Bild: Werden immer weniger: Aktive Wähler.
BERLIN taz | Vielleicht hilft ja eine Anekdote, um zu erklären, warum immer
mehr Menschen in Deutschland nicht wählen. Manfred Güllner, Chef des
Forsa-Instituts, erzählt eine von seinem Aufenthalt in Dänemark. Als er in
einem Laden einen Einkauf tätigte, habe ihn sofort die Kassiererin
angesprochen: Ob er wisse, das heute Wahl sei? In dem kleinen Staat im
Norden, will Güllner damit sagen, sind Wahlen ein echtes Ereignis. Und
jeder Bürger ist stolz darauf, mitmachen zu dürfen.

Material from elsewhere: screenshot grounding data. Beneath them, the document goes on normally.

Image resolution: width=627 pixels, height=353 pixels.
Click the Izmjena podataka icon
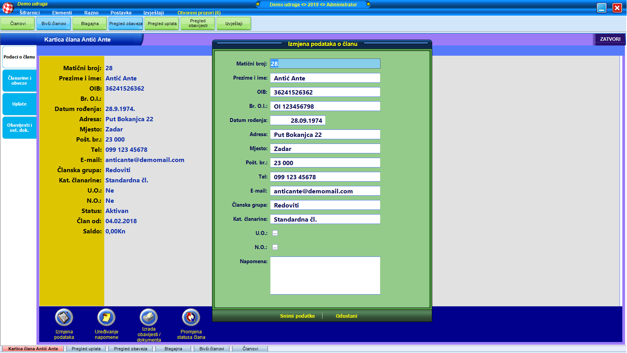click(x=64, y=317)
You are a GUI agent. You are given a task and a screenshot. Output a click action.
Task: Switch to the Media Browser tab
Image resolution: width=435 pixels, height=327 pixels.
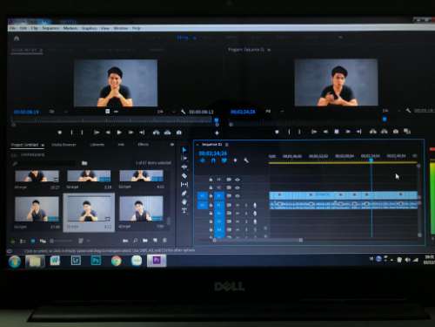64,145
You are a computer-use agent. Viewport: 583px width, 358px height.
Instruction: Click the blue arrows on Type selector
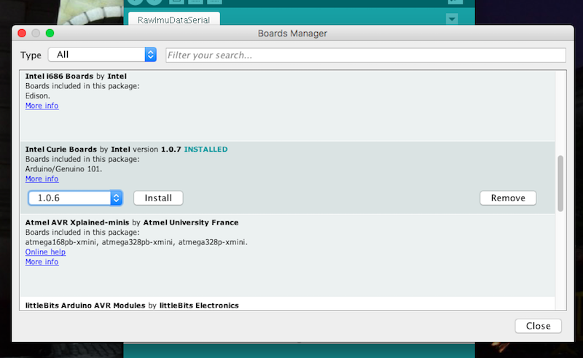coord(151,55)
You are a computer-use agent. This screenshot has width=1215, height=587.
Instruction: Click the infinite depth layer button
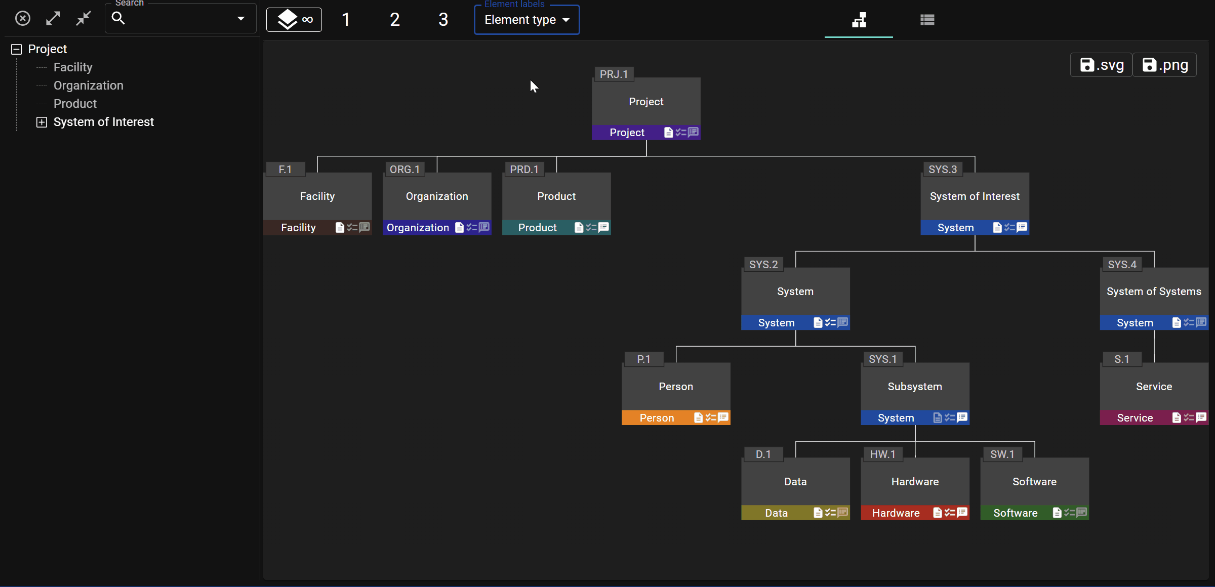coord(295,19)
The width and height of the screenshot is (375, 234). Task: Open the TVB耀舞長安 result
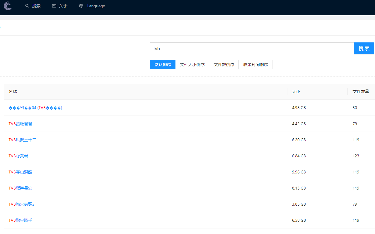[x=21, y=188]
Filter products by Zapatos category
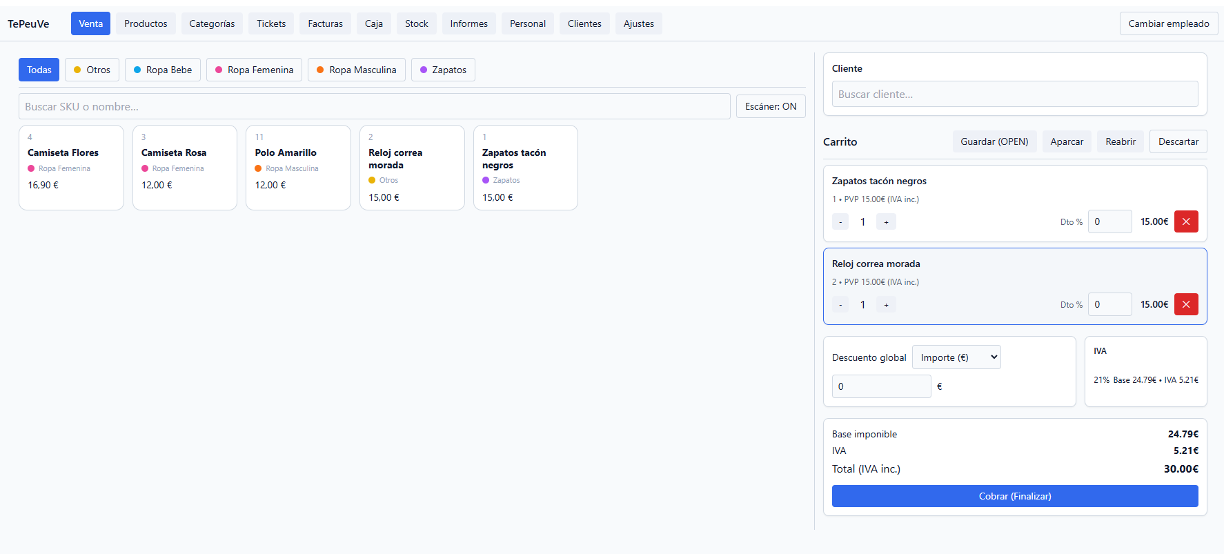The height and width of the screenshot is (554, 1224). click(x=442, y=70)
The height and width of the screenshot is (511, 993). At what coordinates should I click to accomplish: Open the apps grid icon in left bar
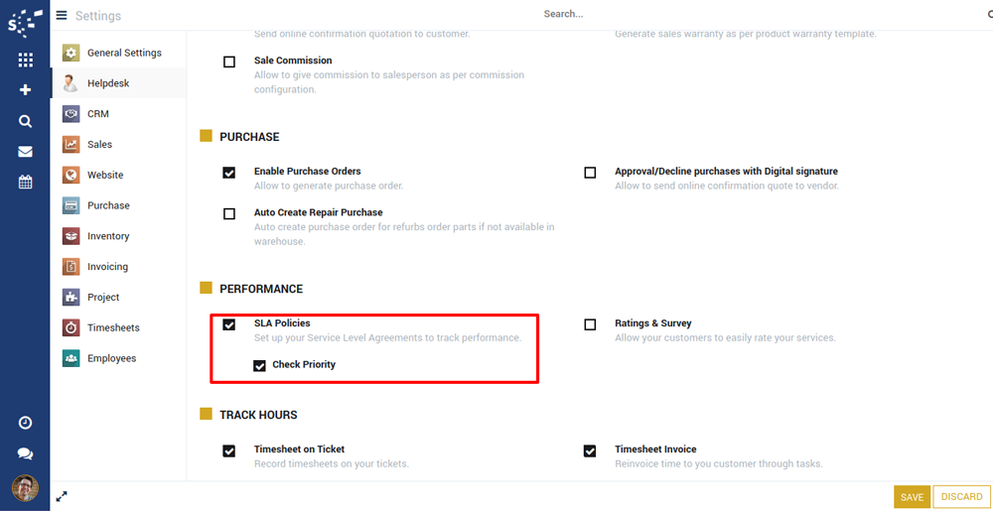[25, 61]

Während die Wahlbeteiligung in Dänemark zuletzt bei satten 87,7 Prozent
lag, sinkt sie in Deutschland seit Jahrzehnten. 2009, bei der letzten
Bundestagswahl, wählten nur noch 70,8 Prozent der Wahlbeteiligten – ein
historisches Tief. Die Wahlenthaltung sei ein Problem für die Demokratie,
sagte Güllner bei der Vorstellung einer Studie ([1][PDF]), die sein
Institut für die Friedrich-Ebert-Stiftung erstellt hatte.
Drei Monate vor der Wahl ist Güllners Studie bereits die zweite, die einen
Blick auf ein kontinuierlich wachsendes Phänomen wirft. Kürzlich ließ
[2][auch die CDU-nahe Konrad-Adenauer-Stiftung erforschen], warum immer
mehr Menschen den Parteien das Wahlkreuz verweigern.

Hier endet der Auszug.